The neck treatments are easiest for me to accept within my conceptual framework. But a lot of the acupuncture needles aren’t actually in her neck (in fact, I don’t think that normally any are there, though I can’t rember for sure): they’re on the top of her head, on her feet, on her back, or on her hands, and they’re in different places from week to week. When I asked about this, her acupuncturist explained it in terms of creating a path for the qi to flow, if I’m remembering correctly; I’m honestly not entirely sure what he was looking for to decide which pathways to enable which times.

And this gets back to the concept of working within different paradigms: clearly he’s working within a different one than Miranda’s western doctors. There are a few possibilities here:

  • The differences in needle positioning from week to week are all for show.
  • The differences are for a reason, but not a well-thought-out one.
  • The differences are a manifestation of his expertise within his paradigm, but that paradigm isn’t an effective one.
  • The differences are a manifestation of his expertise within his paradigm, and that paradigm is an effective one.

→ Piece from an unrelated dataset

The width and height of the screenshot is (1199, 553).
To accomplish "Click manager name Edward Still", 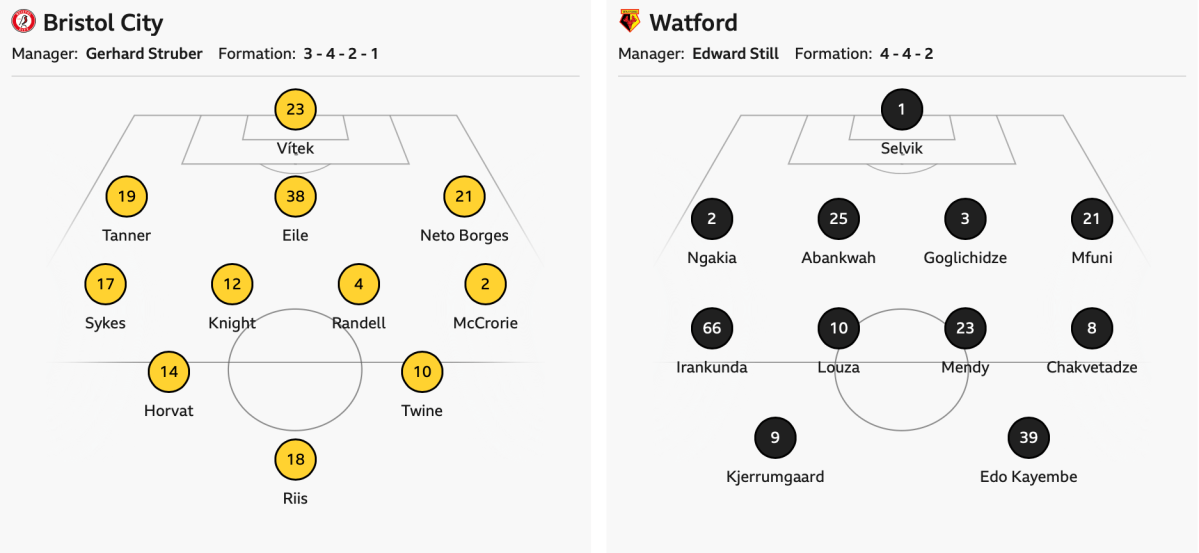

I could be wrong, but I’m fairly sure that the first two of these are not what’s going on: her acupuncturist does seem to me like he is an expert, I think we were probably fairly lucky to have found him.

It’s harder for me to decide between the third and fourth explanation. I would like to believe in the idea of qi; but I also have a hard time figuring out how there could be a concept like that that doesn’t map directly to some sort of standard Western medical concept (e.g. blood flow) and that we haven’t figured out how to make machines that can detect it.

So I can’t really justify that fourth explanation; we’ll see if, once I’ve done more Tai Chi, I’ll have had more experiences that cause me to believe in qi as a useful analytical concept, though.

I guess there’s a bifurcation of the third explanation, though: it could be that the paradigm is incorrect but effective? (Which, I guess, would mean that the qi explanation is wrong but he’s still doing something useful in putting the needles in different places at different times, and for deep reasons rather than just because, say, variation is effective no matter the details of that variation.) I’ll have to think about that more, though: it may be that saying “the paradigm is incorrect but effective” actually just means “the paradigm is an accurate paradigm but people outside the paradigm don’t understand it”. And that, after all, is the point of a paradigm: you need to shift into the paradigm to be able to understand it!

 

Ultimately, I just hope that the acupuncture is effective, because I really want Miranda’s migraines to become and stay manageable. Or rather, I hope that one of the treatments is effective; even if that ends up being the case, we probably won’t be able to tell which one made the difference (or if none would have made a significant difference alone and a combination was necessary). It would be nice to have a better idea of whether acupuncture works, but we’re not in a situation where we have the luxury of taking an approach designed to maximize scientific learning.